Les quelques bouteilles et friandises que les garçons avaient ramené des cuisines, risquant par la même occasion d’être puni une dernière fois avant Noël, avaient à peine été entamés. Tout au plus deux ou trois bouteilles étaient ouvertes, encore à moitié pleines sur une des tables de la salle. Personne n’avait eu le cœur à y toucher. Personne n’avait même eu le cœur à faire semblant.
Faire semblant que tout allait bien, faire semblant d’être heureux pour les fêtes de Noël qui approchaient. Faire semblant de penser qu’il ne s’agissait que d’un banal départ en vacances qui serait suivi d’un retour dans deux semaines.
-On devrait peut-être y aller, murmura Hannah.
Sa voix était à peine audible, mais il régnait un tel silence dans la salle que personne n’eut véritablement de mal à l’entendre.
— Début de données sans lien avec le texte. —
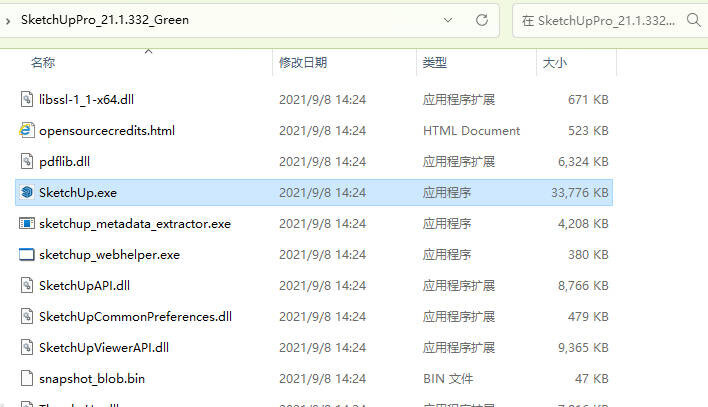Click the snapshot_blob.bin file icon
Viewport: 708px width, 407px height.
[27, 378]
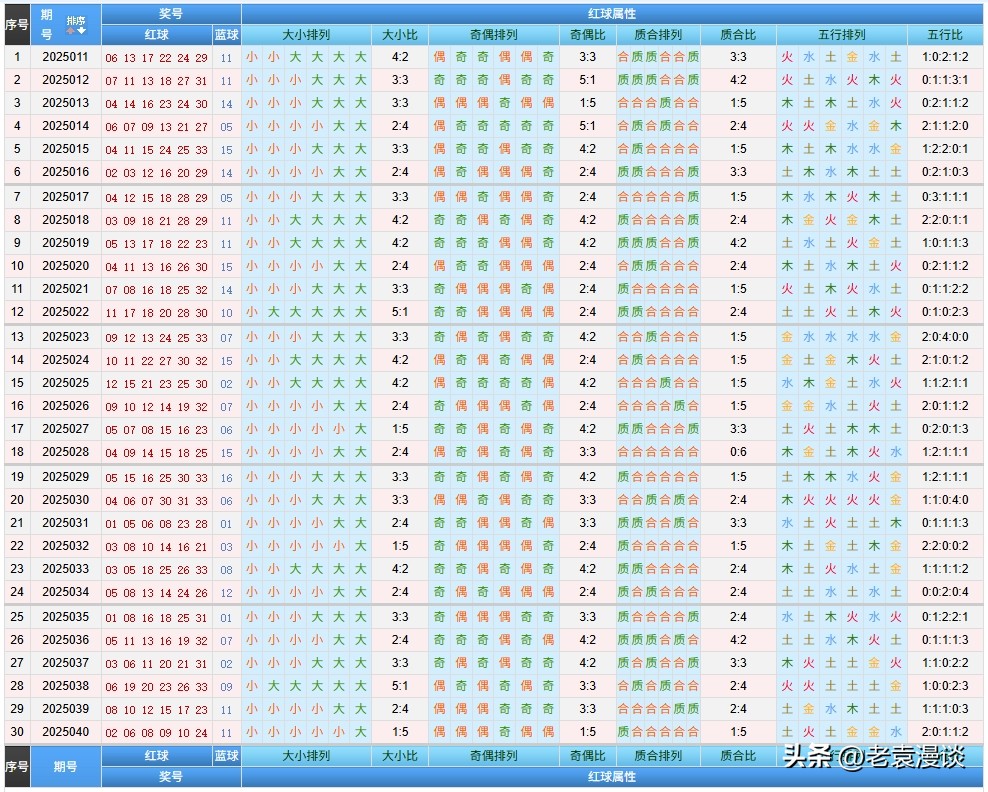The height and width of the screenshot is (792, 988).
Task: Click the ascending sort up arrow under 排序
Action: coord(71,31)
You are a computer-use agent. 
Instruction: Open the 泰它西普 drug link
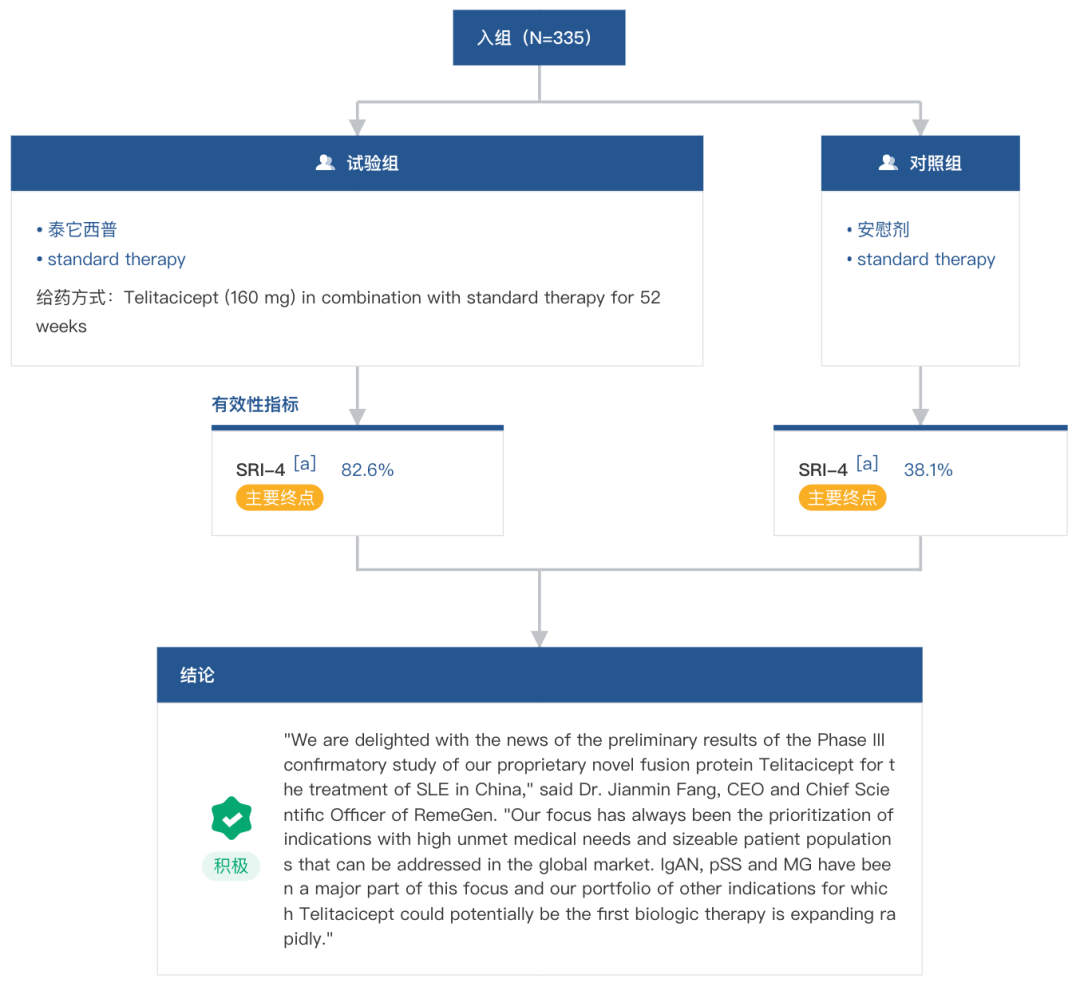pyautogui.click(x=82, y=229)
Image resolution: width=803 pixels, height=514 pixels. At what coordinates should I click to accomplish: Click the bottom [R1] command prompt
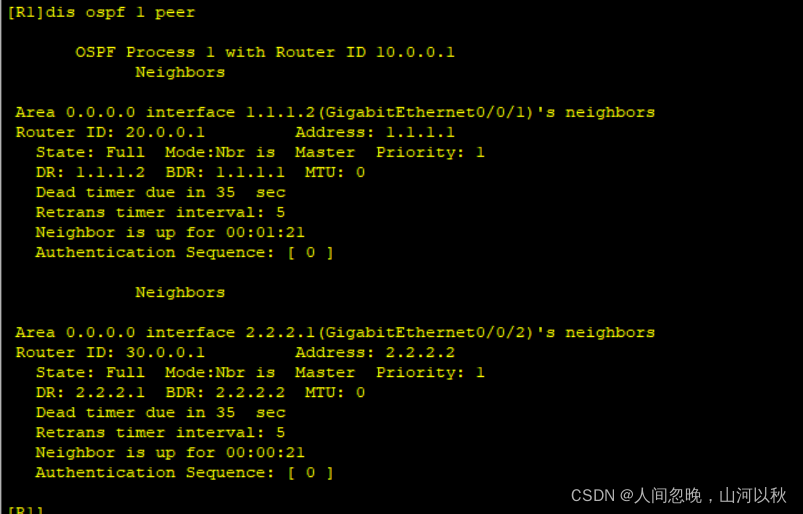[x=24, y=509]
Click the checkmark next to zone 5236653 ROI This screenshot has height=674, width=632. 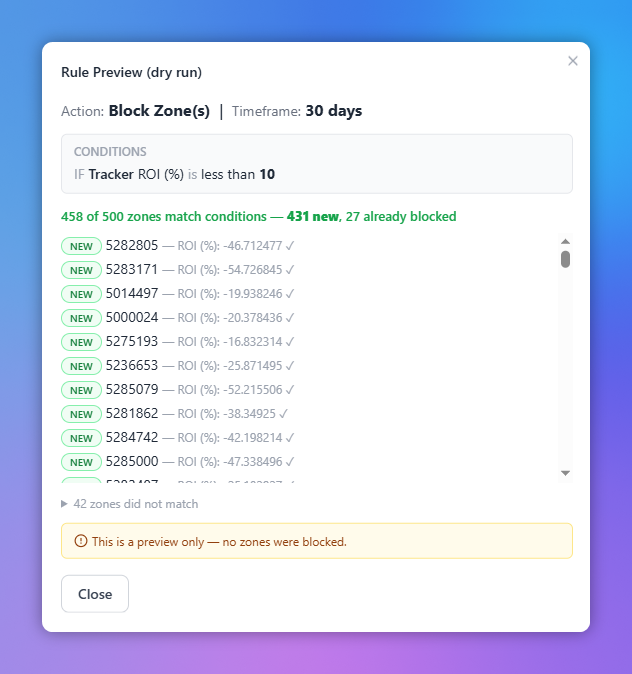[x=290, y=366]
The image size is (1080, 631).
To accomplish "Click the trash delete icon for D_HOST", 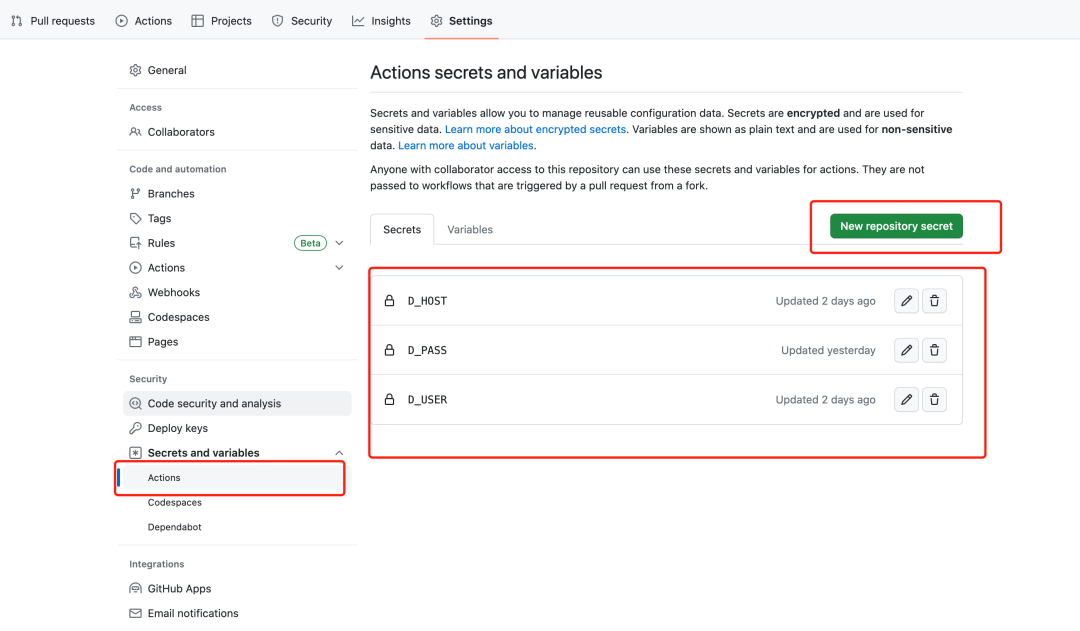I will point(934,301).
La petite vingtaine d’élèves présente parut alors se réveiller d’un long sommeil. Ceux qui encore quelques secondes auparavant avaient les yeux rivés au sol et semblaient presque soumis à un sortilège échangeait désormais des regards mi-inquiets, mi-rassurés. Comme s’ils n’avaient passé leur soirée qu’à attendre que quelqu’un ose enfin prendre la parole.
Dans un coin de la pièce, Ginny reposa son verre presque vide à côté d’elle. Ils étaient peu à s’en être servi un, encore moins à y avoir touché.
-Qui a l’intention de revenir ? demanda-t-elle alors d’une voix haute, claire et distincte.
Sa question eut l’effet d’une bombe. Sans chercher à prendre le moindre raccourci, elle venait de dire tout haut ce que tout le monde se demandait tout bas. Et pas seulement depuis le début de la soirée, mais depuis presque le début de l’année scolaire.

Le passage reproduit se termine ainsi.